**What is being asked:**
Reproduce the items from their start through the line containing "sprite-list-item: RunRight0001 is", inclusive, word for word. Leave the pictures out of your answer.

*** Opening of Entries shown ***

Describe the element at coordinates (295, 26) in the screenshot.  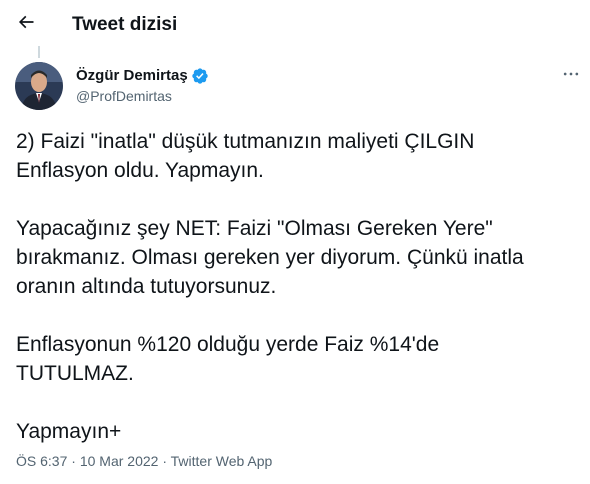
I see `top-header: Tweet dizisi` at that location.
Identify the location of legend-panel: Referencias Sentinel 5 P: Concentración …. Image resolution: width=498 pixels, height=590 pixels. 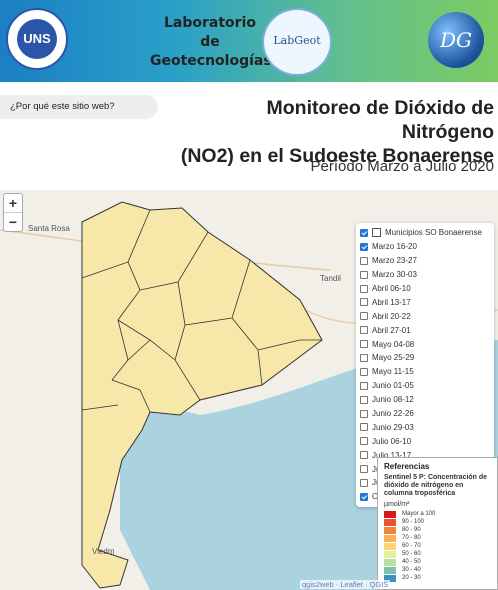
(438, 524).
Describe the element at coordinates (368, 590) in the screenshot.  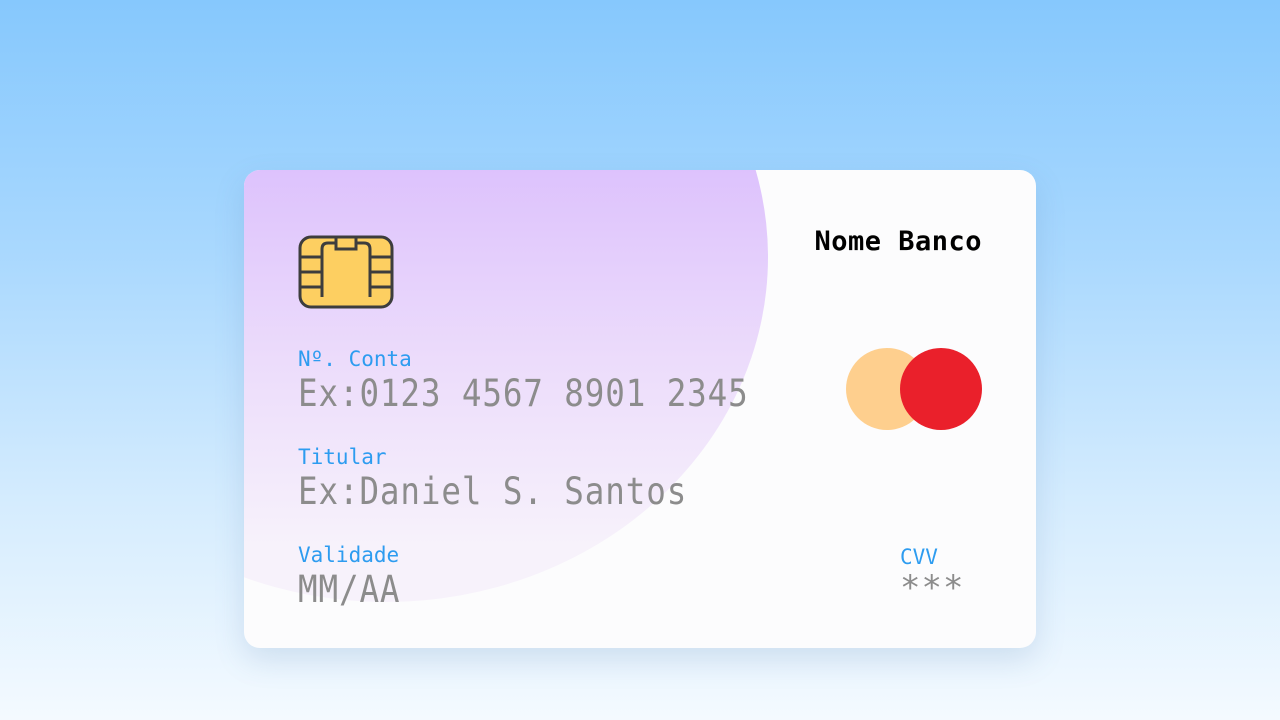
I see `validity-input` at that location.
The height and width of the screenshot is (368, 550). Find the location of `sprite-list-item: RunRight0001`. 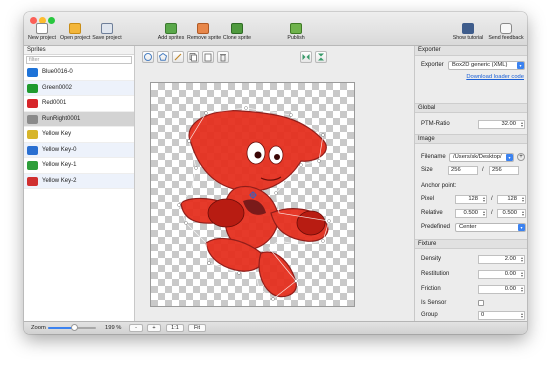

sprite-list-item: RunRight0001 is located at coordinates (79, 119).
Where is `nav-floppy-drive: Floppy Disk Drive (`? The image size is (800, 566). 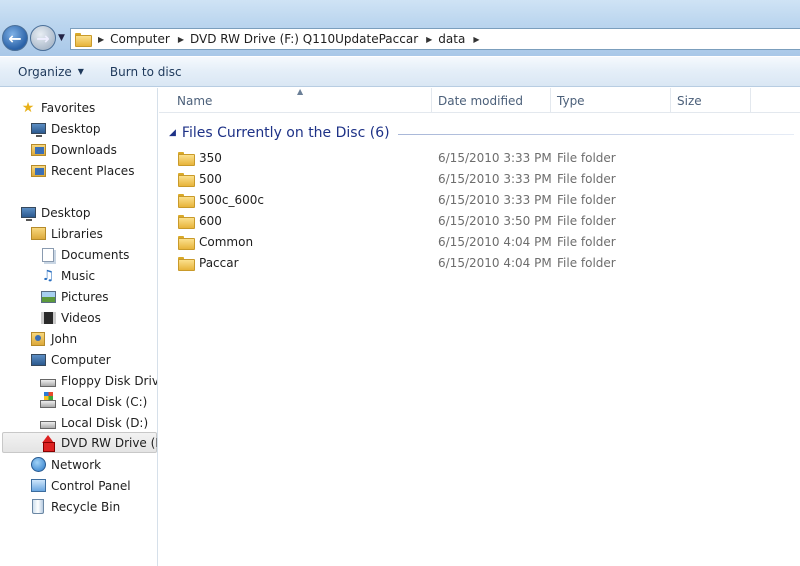 nav-floppy-drive: Floppy Disk Drive ( is located at coordinates (98, 380).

*** Close of Entries shown ***

**Solution to the problem:**
Describe the element at coordinates (295, 26) in the screenshot.  
I see `top-header: Tweet dizisi` at that location.
Identify the location of legend-panel: Referencias Sentinel 5 P: Concentración …. Image resolution: width=498 pixels, height=590 pixels. 
(438, 524).
Describe the element at coordinates (368, 590) in the screenshot.  
I see `validity-input` at that location.
The height and width of the screenshot is (368, 550). Find the location of `sprite-list-item: RunRight0001`. 

sprite-list-item: RunRight0001 is located at coordinates (79, 119).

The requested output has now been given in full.